Armenia -- Opposition leader Levon Ter-Petrosian greets supporters rallying in Yerevan, 6 April 2010.
Armenia -- Opposition leader Levon Ter-Petrosian greets supporters rallying in Yerevan, 6 April 2010.

The Armenian National Congress (HAK) will soon resume regular anti-government rallies in Yerevan to press for leadership change in the country, a senior member of the opposition alliance led by Levon Ter-Petrosian said on Friday.


Levon Zurabian, the HAK’s central office coordinator, said Ter-Petrosian and members of the bloc’s governing council will meet on July 28 to set a date and work out other details of the new campaign.

“It is obvious to us that that is the people’s demand,” Zurabian told a news conference. “In this regard, expectations from the Congress are growing, and our messages are increasingly taking shape. So we feel the need to do that.”

The HAK has held only two major rallies this year, underlining Ter-Petrosian’s cautious strategy of taking on President Serzh Sarkisian’s administration. Addressing thousands of supporters in downtown Yerevan on March 1, Ter-Petrosian dismissed complaints from more radical opposition elements and said staging street protests too often only “lessens their impact.”

Armenia’s first president defended this stance at the next HAK rally held on April 6. He claimed that Sarkisian will eventually have to step down because of what he called mounting infighting within his governing coalition and international pressure over the Nagorno-Karabakh conflict. In the meantime, he said, the HAK should “spare the country upheavals.”

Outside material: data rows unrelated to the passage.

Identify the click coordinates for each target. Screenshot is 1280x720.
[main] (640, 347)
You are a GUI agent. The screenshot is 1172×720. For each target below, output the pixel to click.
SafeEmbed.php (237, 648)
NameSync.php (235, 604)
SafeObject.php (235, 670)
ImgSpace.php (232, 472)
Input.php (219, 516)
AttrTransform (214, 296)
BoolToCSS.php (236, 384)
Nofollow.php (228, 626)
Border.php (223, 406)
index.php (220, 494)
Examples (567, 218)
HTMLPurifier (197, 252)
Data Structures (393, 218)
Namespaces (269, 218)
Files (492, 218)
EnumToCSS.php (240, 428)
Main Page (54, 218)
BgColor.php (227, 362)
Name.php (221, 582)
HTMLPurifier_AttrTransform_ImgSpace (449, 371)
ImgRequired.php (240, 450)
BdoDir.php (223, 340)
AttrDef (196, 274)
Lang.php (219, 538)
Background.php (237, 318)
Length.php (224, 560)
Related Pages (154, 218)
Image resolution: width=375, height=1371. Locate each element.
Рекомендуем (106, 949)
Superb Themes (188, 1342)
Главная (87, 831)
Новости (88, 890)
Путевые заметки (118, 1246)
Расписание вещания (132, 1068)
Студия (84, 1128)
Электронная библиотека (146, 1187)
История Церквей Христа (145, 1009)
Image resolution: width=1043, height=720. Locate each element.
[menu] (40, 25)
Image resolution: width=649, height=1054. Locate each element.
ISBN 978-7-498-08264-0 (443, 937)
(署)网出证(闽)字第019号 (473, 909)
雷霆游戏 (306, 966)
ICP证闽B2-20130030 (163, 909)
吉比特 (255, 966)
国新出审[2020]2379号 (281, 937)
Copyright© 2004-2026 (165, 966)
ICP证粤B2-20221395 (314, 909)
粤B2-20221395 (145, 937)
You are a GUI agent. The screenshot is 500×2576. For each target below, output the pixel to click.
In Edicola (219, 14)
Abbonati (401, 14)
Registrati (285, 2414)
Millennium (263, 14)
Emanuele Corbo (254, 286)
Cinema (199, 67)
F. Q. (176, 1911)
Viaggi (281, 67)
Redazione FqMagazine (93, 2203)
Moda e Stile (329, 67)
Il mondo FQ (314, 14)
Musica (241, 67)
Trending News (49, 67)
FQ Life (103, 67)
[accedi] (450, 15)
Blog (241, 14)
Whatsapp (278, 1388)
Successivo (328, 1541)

“Nothing has changed,” Zurabian said when asked why the country’s largest opposition force has decided to resume protests now. “It’s just that we have repeatedly said that rallies are means of political struggle which should be applied only when they have maximum effectiveness,” he said.

Armenia -- Relatives hold pictures of opposition protesters killed in Yerevan in March 2008 during an opposition rally staged on the second anniversary of the unrest.
“And as a result of our discussions, we have arrived at the conclusion that it’s time to resume rallies,” the oppositionist said, adding that the conduct of fresh presidential and parliamentary elections remains the key HAK objective.

In his last public speech delivered at an opposition party conference on July 17, Ter-Petrosian avoided harsh attacks on the government and focused instead on the Karabakh dispute and Turkish-Armenian relations. He said that the situation in Armenia will not fundamentally improve until it makes peace with Azerbaijan and Turkey.

That claim caused a stir both within and outside the HAK, with some politicians and pundits wondering why the ex-president has been seeking to return to power in the first place.

Zurabian denied any contradiction between this and past statements by Ter-Petrosian. He said the opposition leader simply articulated his belief that regime change and democratization would seriously strengthen Armenia’s positions in the peace talks with Azerbaijan.